RECORDS PROVIDED:

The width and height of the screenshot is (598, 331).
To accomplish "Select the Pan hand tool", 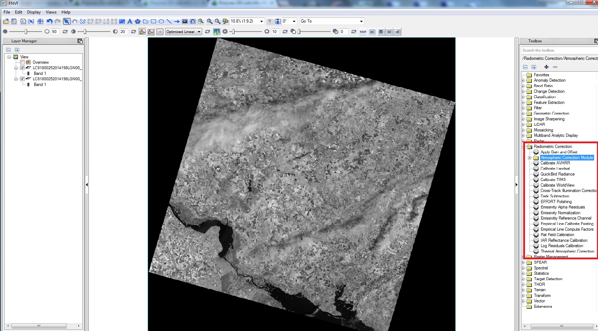I will click(74, 21).
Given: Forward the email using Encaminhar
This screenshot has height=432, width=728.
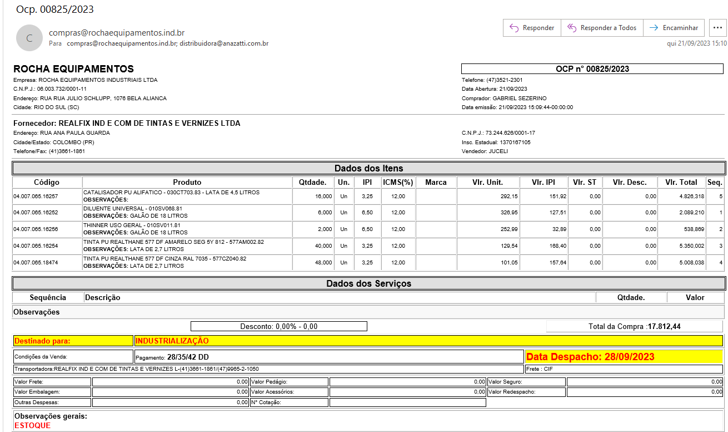Looking at the screenshot, I should (674, 28).
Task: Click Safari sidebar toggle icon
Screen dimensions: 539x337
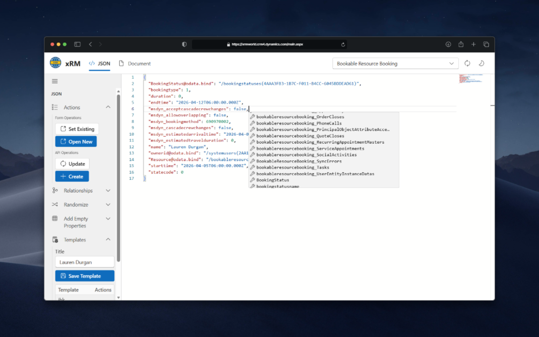Action: pos(77,44)
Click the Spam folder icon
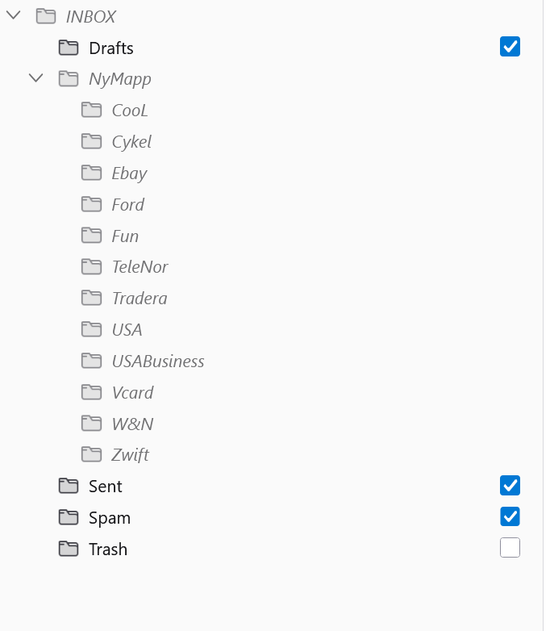 pyautogui.click(x=69, y=517)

PROBLEM DESCRIPTION: Please copy exactly, and only, the lines from the one that contains "Task: Click Safari sidebar toggle icon" through the last line of the data above, omitting all pictures.

WRITTEN REPLY:
Task: Click Safari sidebar toggle icon
Screen dimensions: 539x337
Action: pos(77,44)
Click the Spam folder icon
 pyautogui.click(x=69, y=517)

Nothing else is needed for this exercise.